With $9.7 million in cash net of long-term liabilities and an otherwise solid balance sheet, Cache remains worth investigating. Trading at $7 3/8 with trailing earnings of $0.50, it sports a P/E of 15 before backing out its cash. Of course, the company carries a market cap of just $68 million, which makes it relatively unattractive to most institutional investors. It also must survive on low margins in a volatile sector. So it's a bit risky.

Next up, Advantage Learning Systems (Nasdaq: ALSI), a firm that provides K-12 schools with computerized learning information systems, including Accelerated Reader, the most widely used reading software used in grades K-12. The company has been on a roll since going public in 1997, beating estimates every quarter.

The latest quarter was no exception. Revenue popped up 73% to $18.4 million while net income soared 126% to $4.3 million from $1.9 million. EPS jumped to $0.13, beating the consensus by two cents per share and nearly doubling last year's $0.06 per share. The company now serves 43,400 schools, or nearly 40% of all U.S. schools.
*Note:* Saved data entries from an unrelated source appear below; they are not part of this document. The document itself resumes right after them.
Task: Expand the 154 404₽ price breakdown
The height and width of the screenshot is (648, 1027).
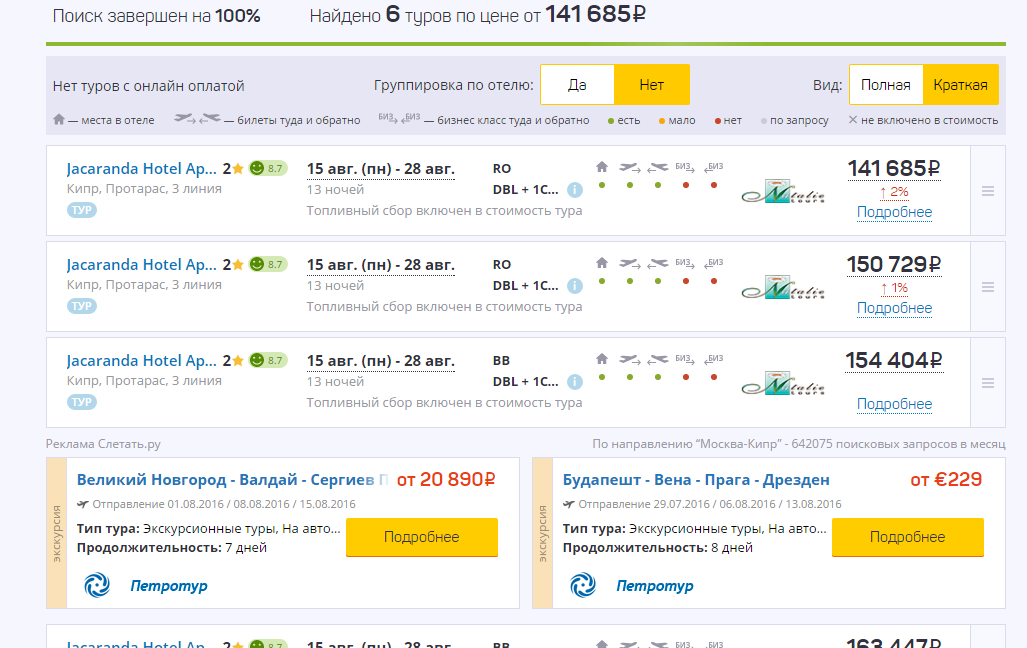Action: [x=894, y=361]
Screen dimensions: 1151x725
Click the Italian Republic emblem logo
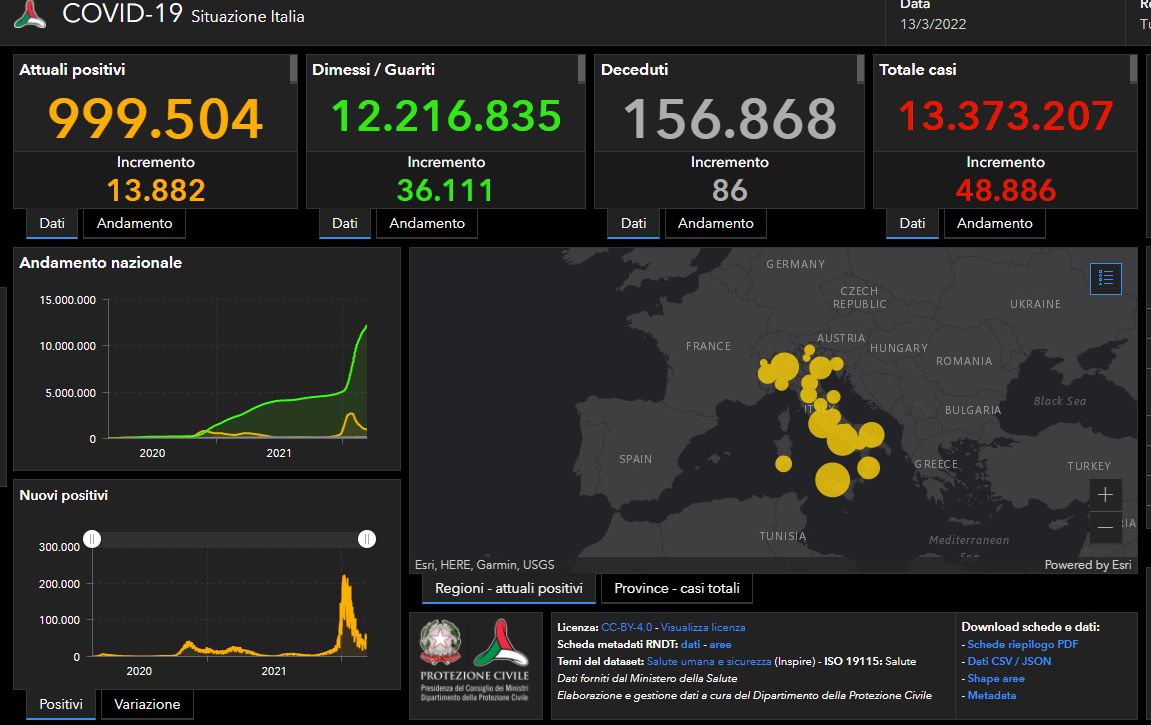[440, 643]
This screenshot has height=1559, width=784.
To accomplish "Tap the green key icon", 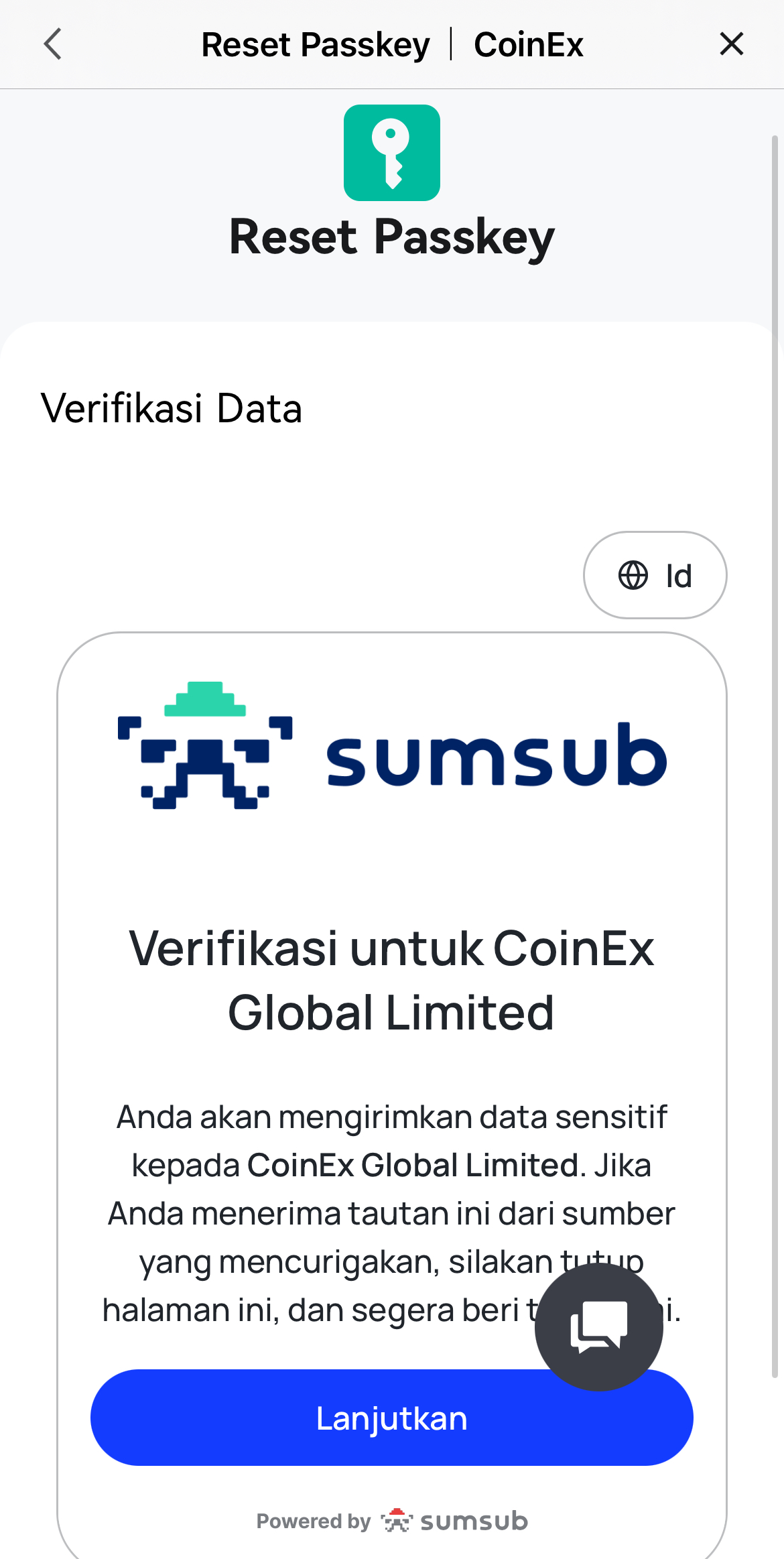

Advantage added 26% more schools to its base of customers during the quarter than it did during the year-ago period.

With over 80% of revenue coming from high-margin product sales (software) and the rest from services (teacher training), the profit margins of this business are quite high. Although gross profits declined from 83.4% a year ago, they're still a hefty 82.2%. Moreover, operating expenses increased just 37%, revealing the leverage in the business model.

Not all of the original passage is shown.